* **TASK STATEMENT**: For this exercise, an exact copy is needed of only the lines from the one containing "Task: Open the browser three-dot menu" through the end of the data, with pictures left out.

[Records drawn from a dataset]
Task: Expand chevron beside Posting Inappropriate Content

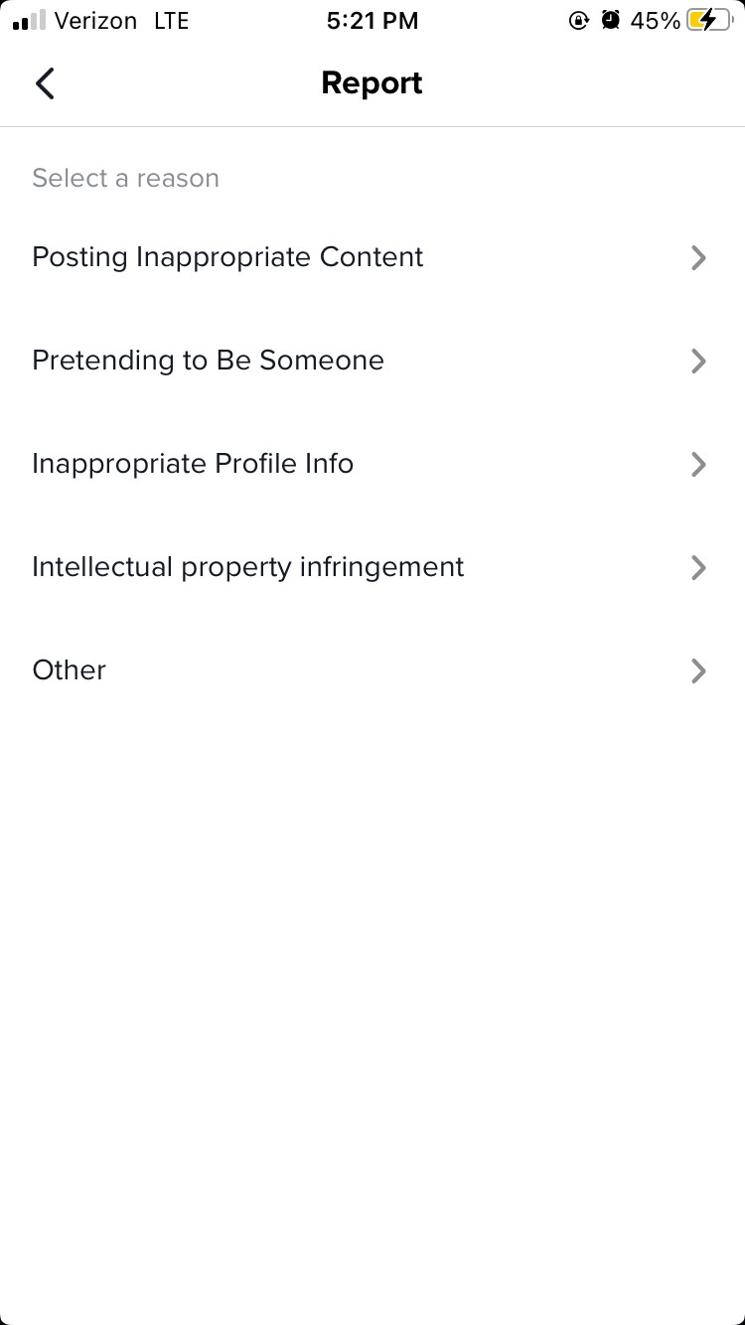Action: [x=698, y=258]
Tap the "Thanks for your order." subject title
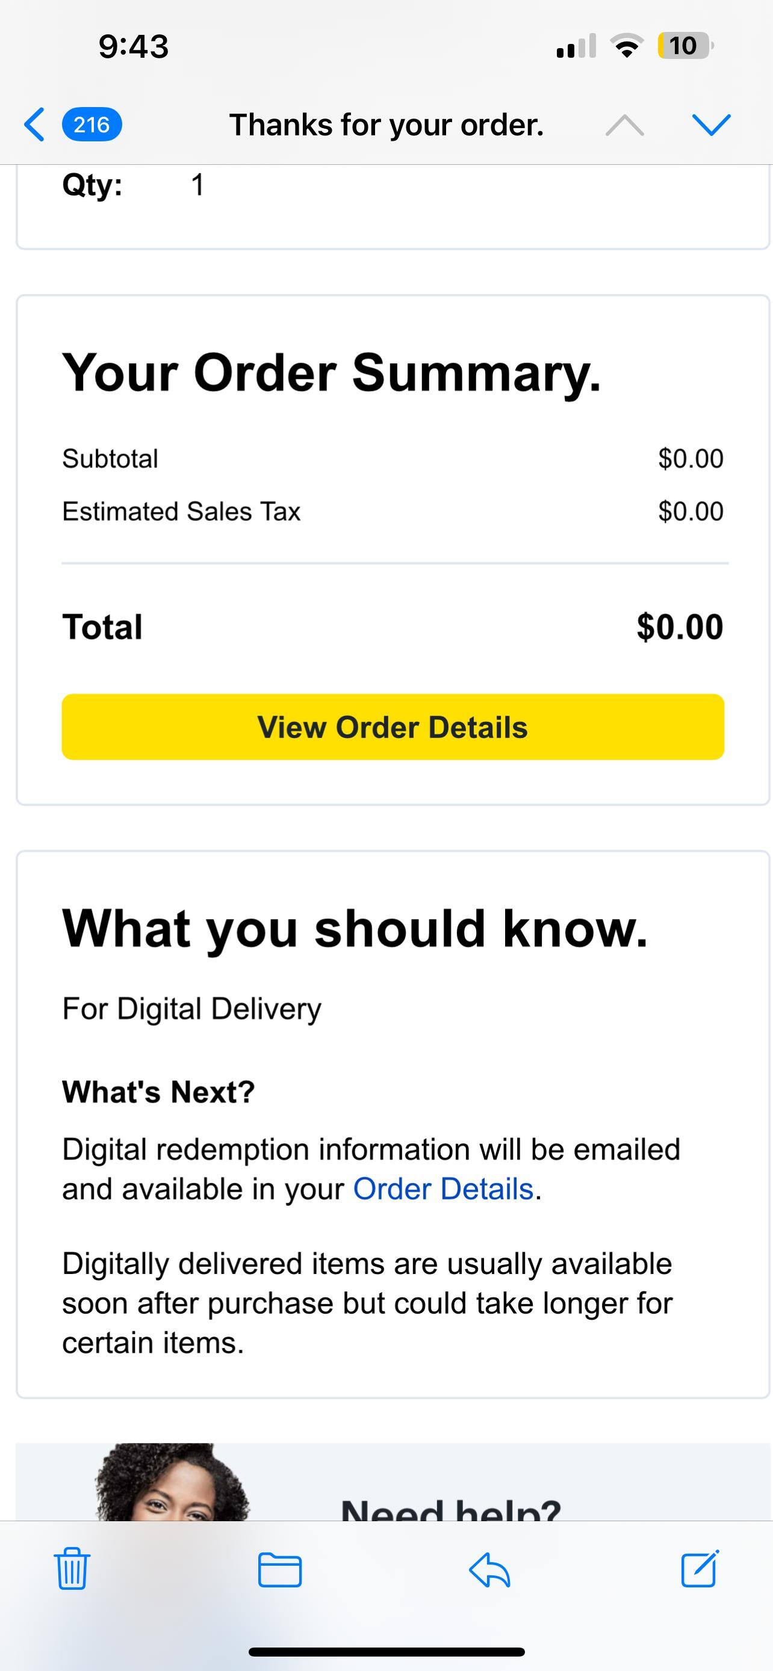This screenshot has height=1671, width=773. [386, 125]
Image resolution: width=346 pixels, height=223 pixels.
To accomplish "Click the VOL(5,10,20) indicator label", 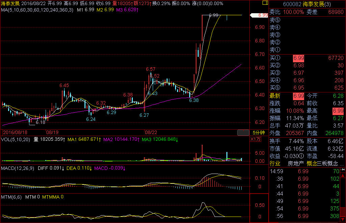I will point(15,139).
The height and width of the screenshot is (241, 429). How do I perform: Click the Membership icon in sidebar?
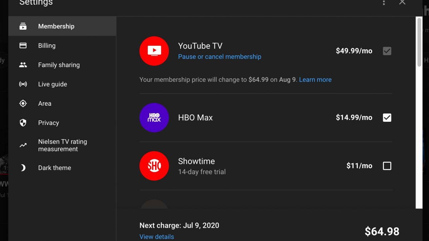pyautogui.click(x=23, y=26)
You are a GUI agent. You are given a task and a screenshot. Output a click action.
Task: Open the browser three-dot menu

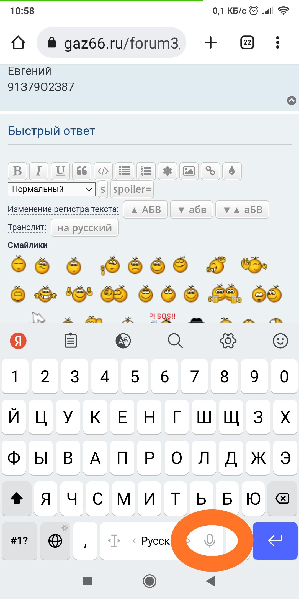pos(278,43)
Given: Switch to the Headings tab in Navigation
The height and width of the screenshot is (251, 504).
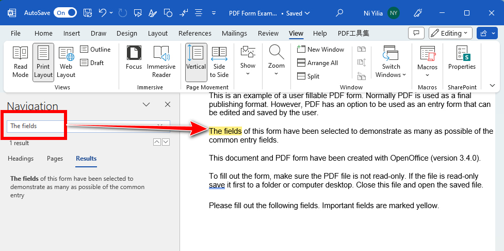Looking at the screenshot, I should 21,159.
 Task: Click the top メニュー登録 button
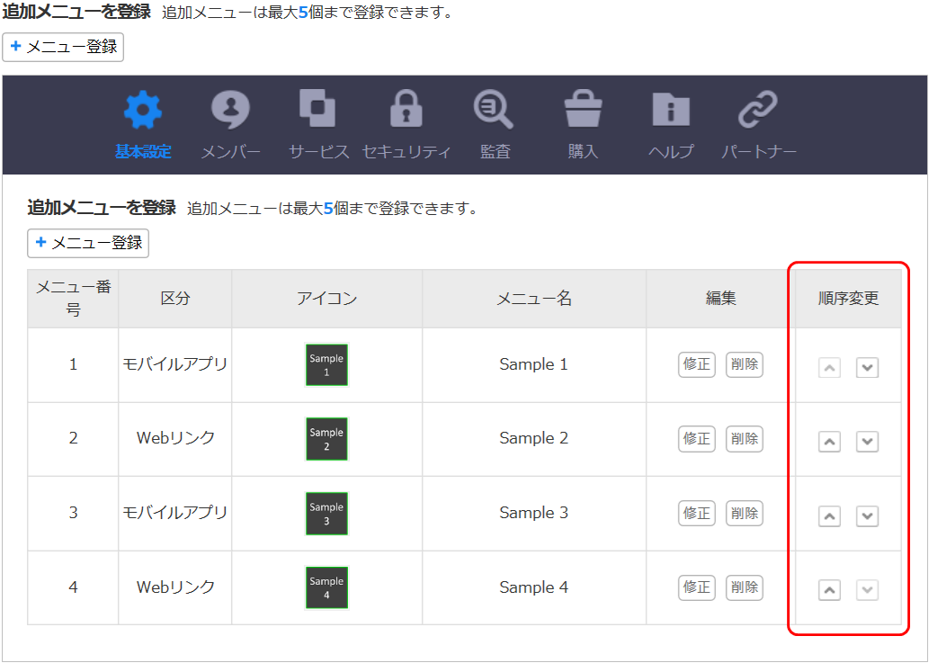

* **SOLUTION FOR THIS PROBLEM**:
Task: Open the browser three-dot menu

pos(278,43)
Given: Switch to the Headings tab in Navigation
The height and width of the screenshot is (251, 504).
Looking at the screenshot, I should 21,159.
 Task: Click the top メニュー登録 button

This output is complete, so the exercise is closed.